The other day I was playing around in WSL with a colleague of mine and we did this:
# We start out in WSL Debian and enter PowerShell Core
marco@box:~$ pwsh
PowerShell 7.2.2
Copyright (c) Microsoft Corporation.
https://aka.ms/powershell
Type 'help' to get help.
# Then we get the major version of the active PowerShell session
PS /home/marco> ($PSVersionTable.PSVersion).Major
7
# Then we call powershell.exe and get a completely different version!
PS /home/marco> (powershell.exe -Command {$PSVersionTable.PSVersion}).Major
5
What, How and Why?
We start with running the command (powershell.exe -Command {$PSVersionTable.PSVersion}).Major
.
PowerShell Core does not know how to execute this and then passes the powershell.exe -Command {$PSVersionTable.PSVersion}
part of the command to it’s host operating system, in this case WSL Debian.

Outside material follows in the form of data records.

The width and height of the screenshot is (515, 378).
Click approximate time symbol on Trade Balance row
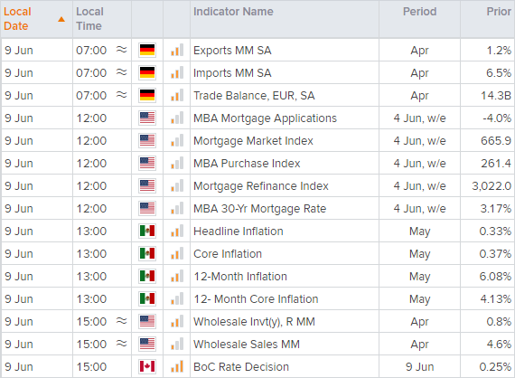[122, 95]
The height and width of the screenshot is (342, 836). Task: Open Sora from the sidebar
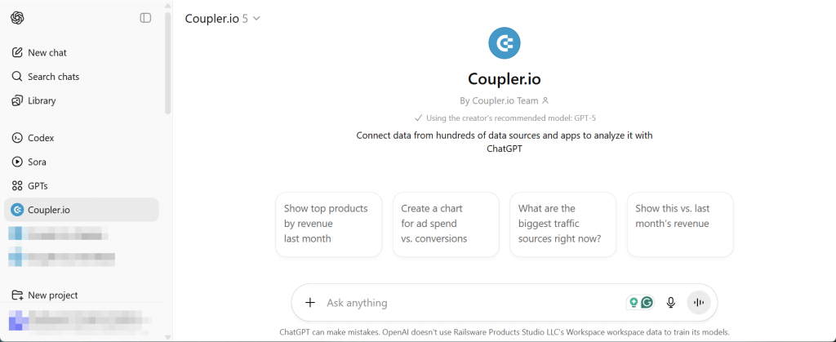click(37, 162)
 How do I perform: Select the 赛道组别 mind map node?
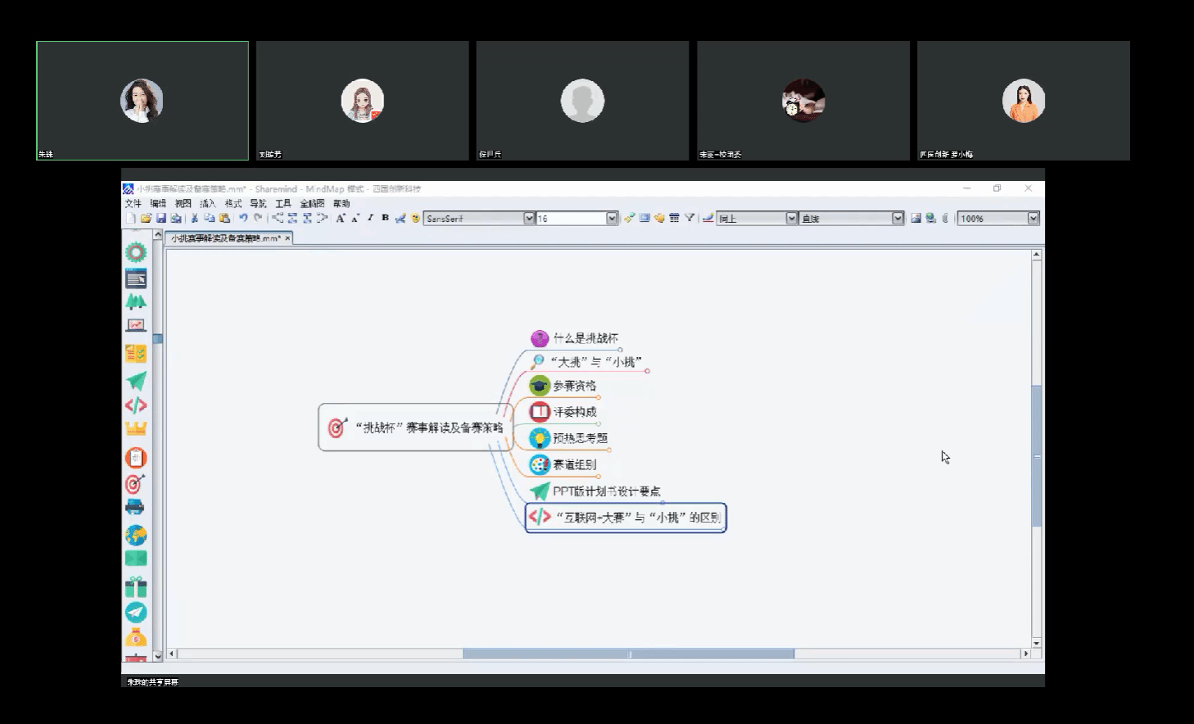pyautogui.click(x=574, y=464)
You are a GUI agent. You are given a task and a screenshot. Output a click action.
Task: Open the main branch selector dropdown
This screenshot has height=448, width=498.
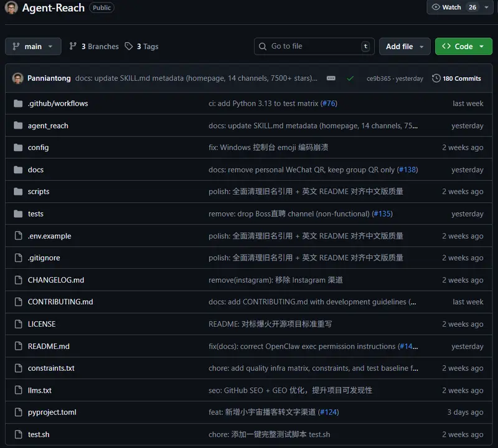33,47
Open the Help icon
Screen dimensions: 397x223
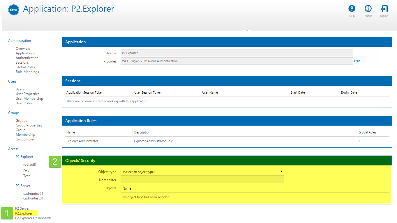pos(352,9)
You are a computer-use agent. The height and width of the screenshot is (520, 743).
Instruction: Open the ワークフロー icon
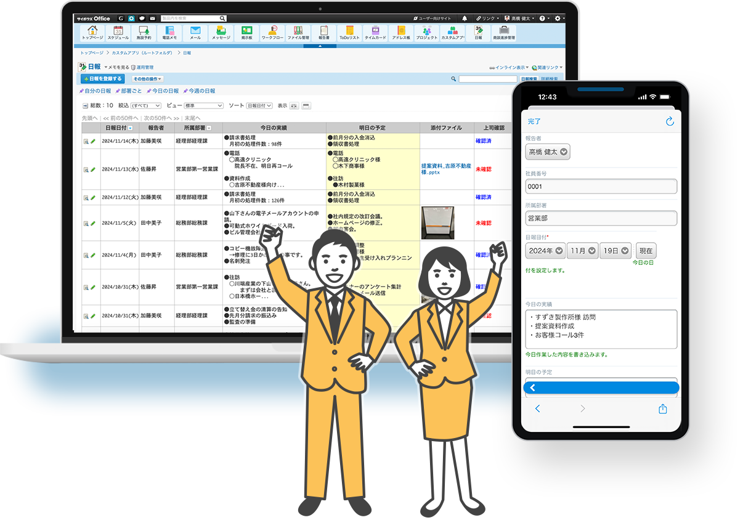(272, 33)
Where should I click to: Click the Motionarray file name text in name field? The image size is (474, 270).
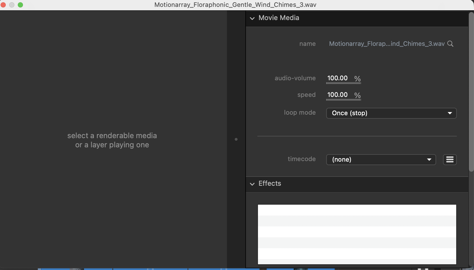tap(386, 44)
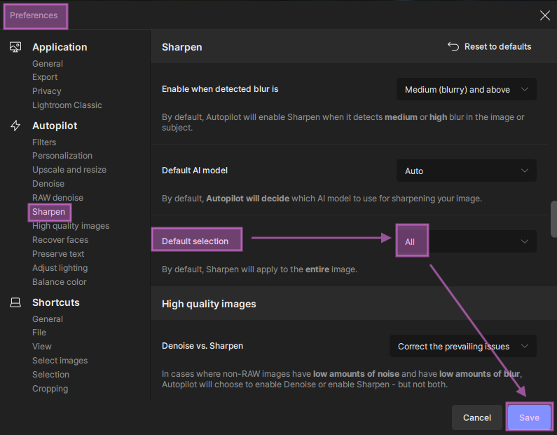This screenshot has height=435, width=557.
Task: Go to Upscale and resize settings
Action: click(69, 170)
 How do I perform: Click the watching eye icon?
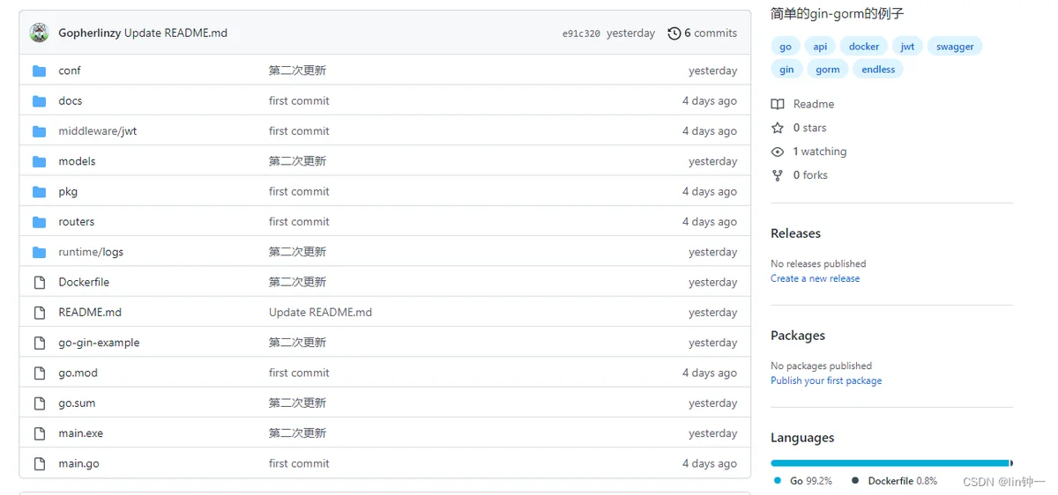778,151

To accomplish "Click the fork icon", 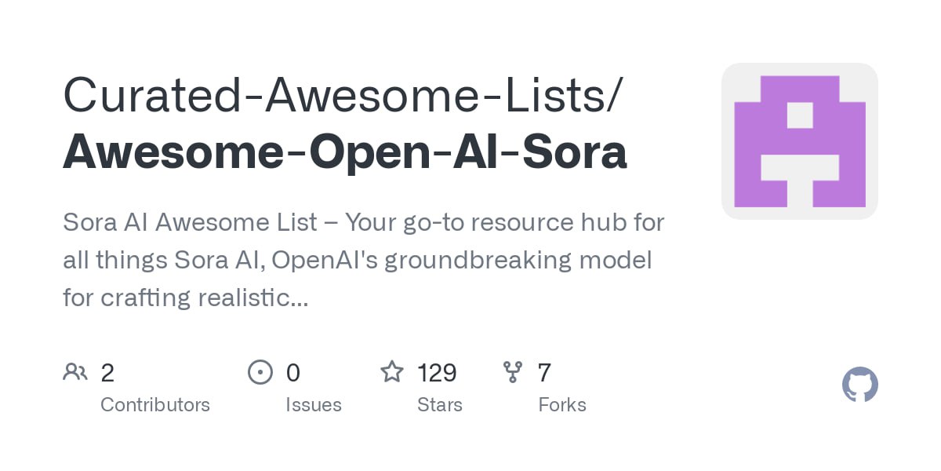I will pos(513,371).
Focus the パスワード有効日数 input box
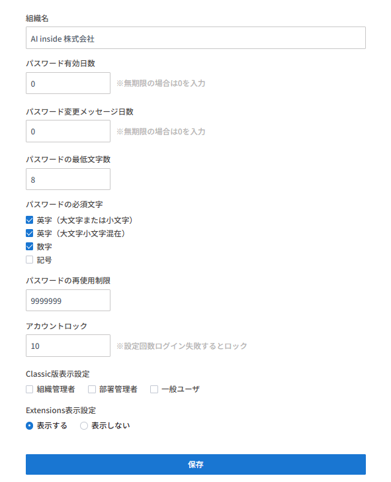The height and width of the screenshot is (482, 391). coord(68,83)
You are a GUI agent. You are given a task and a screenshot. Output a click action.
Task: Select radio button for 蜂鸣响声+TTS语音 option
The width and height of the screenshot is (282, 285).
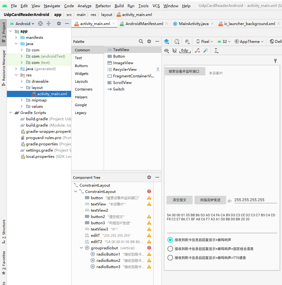click(x=170, y=257)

WSL2 Debian then gets powershell.exe -Command {$PSVersionTable.PSVersion}
to execute.
It tries to find a binary with that name and, as it doesn’t have one, passes the call on to its Windows host.
The Windows host knows powershell.exe
is a valid binary, calls and runs it like asked, and returns the result of this call to WSL Debian.1
WSL Debian then passes it back to PowerShell Core which calls .Major
on it and produces the output.
Is there any use for this?
Honestly, I can’t think of any use case for this whole chain of events - However, both parts on their own are quite useful concepts to understand and keep in mind when working in such environments.
WSL to Windows Host
For the most part the WSL to Windows host behaves just as expected, it actually looks for an aptly named binary in WSL and if it finds one doesn’t call the host.
# Opens PowerShell as expected
marco@box:~$ powershell.exe
# Let's create a powershell.exe in /usr/bin
marco@box:~$ cp /usr/bin/curl /usr/bin/powershell
# Now invokes curl
marco@box:~$ powershell.exe
You can even alias commands to Windows bound calls
marco@box:~$ alias cmd=cmd.exe
# This now starts cmd.exe
marco@box:~$ cmd
PowerShell Core to Host
All in all it works the same as with WSL to Windows communication, possibly also with other operating systems like MacOS.